Connections to others have always been very temporary in my life. Looking back, I’ve never had any true, genuine connections. There isn’t one single connection that I’d grieve not having in my life anymore. Subconsciously, I’ve never let anyone ever become important enough to cause me as much pain. I don’t even miss any of the connections to family members. I haven’t fully understood yet what exactly I am grieving when being sad they aren’t a part of my life anymore. Maybe it’s simply the disillusion that came along with thinking about these relationships with some distance.
There aren’t any connections in my real life, but even here the feeling that I don’t belong and that it’s all only temporary sneaked in already. Internally, I started disconnecting. I feel increasingly like a burden who bothers others unnecessarily and so embarrassed by what I write and how I interact with others. I know I’ll lose people who have become important to me. The longer I’ll wait, the more painful it’ll be. It’s not meant to be long-term. Do you really matter to anyone without being part of their real life? Even this wouldn’t mean you’d matter to them, as probably everyone has experience at some point in their life.

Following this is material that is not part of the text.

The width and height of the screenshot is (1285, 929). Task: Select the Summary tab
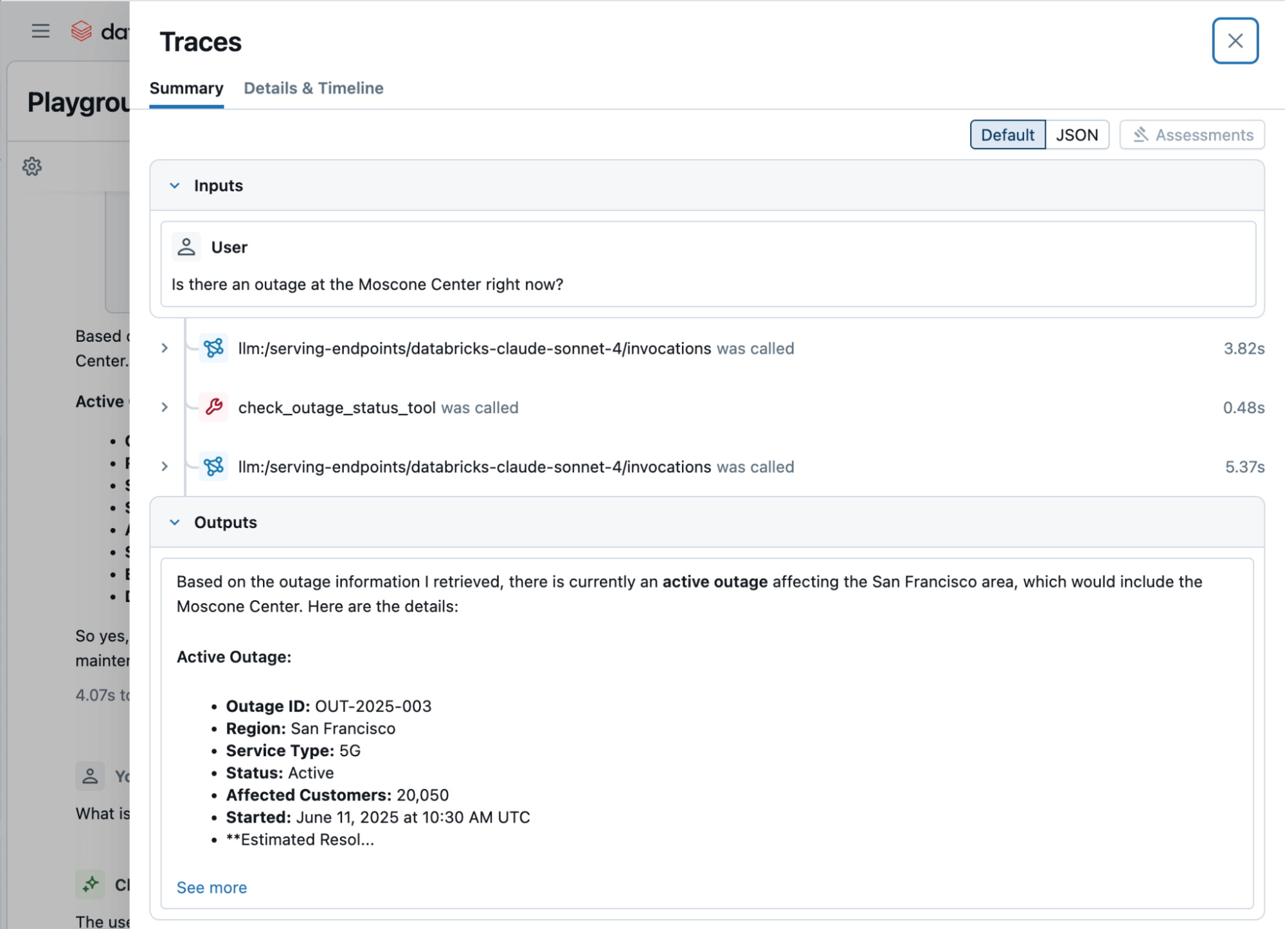point(186,88)
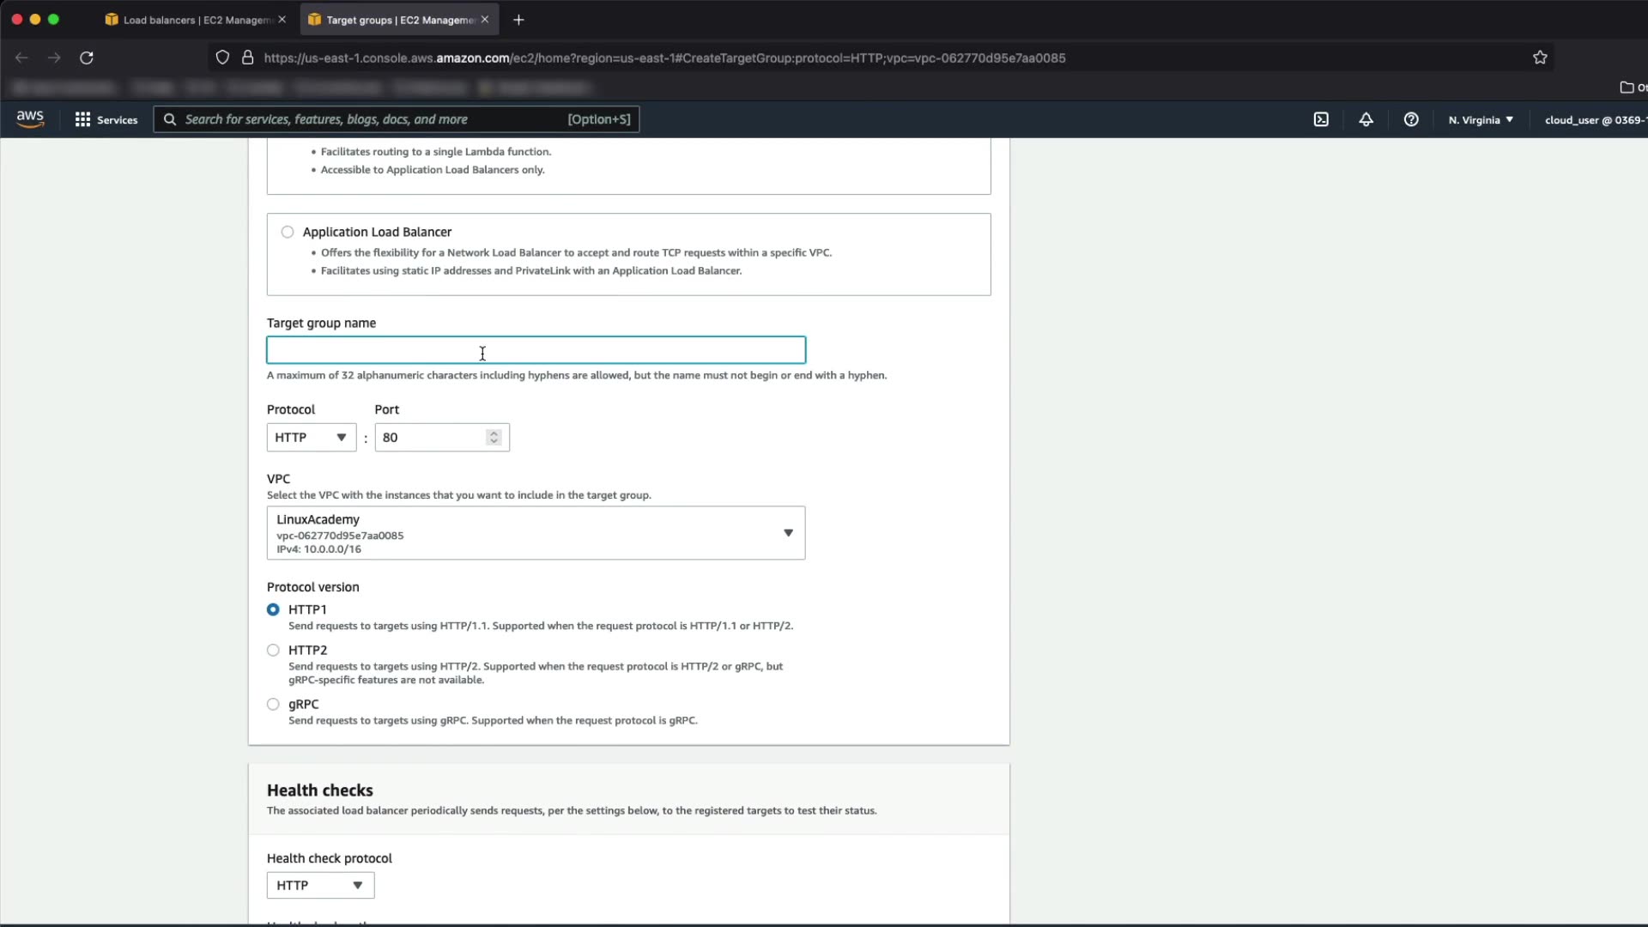Bookmark the page with the star icon
The height and width of the screenshot is (927, 1648).
click(x=1540, y=58)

“Go find friends elsewhere.” What if you’re told that every single time? I feel like that no place is meant for me to stay. Eventually, I’ll always be alone and disconnected. I’m supposed to stay on my own. I know it’s me who has to take care of myself. I know it’s me who has to be able to cope with all of that. I’ll always be the one who must not stay, who is too much, unwanted, and unbearable. There are so many social media quotes on not to rely on others, but does anyone who posts these things really know how it feels to be lonely? Lonely in a way that is as harmful and life-limiting as smoking is? Do they really think it was possible to find peace, as a being of a social species, when there is no one there? Do they have the tiniest idea of how painful that is? Or is my suffering just as wrong as I am and am I just failing to accept I’ll live and die alone because that’s how it’s supposed to be?
What is so frustrating about this issue is that I don’t know where this is coming from. I don’t have any memories, no ideas, no explanation. “What happened to you?”, someone asked me years ago. And more recently, “When was the last time you felt connected to someone?” I don’t have an answer to neither of these questions. There’s only the pain.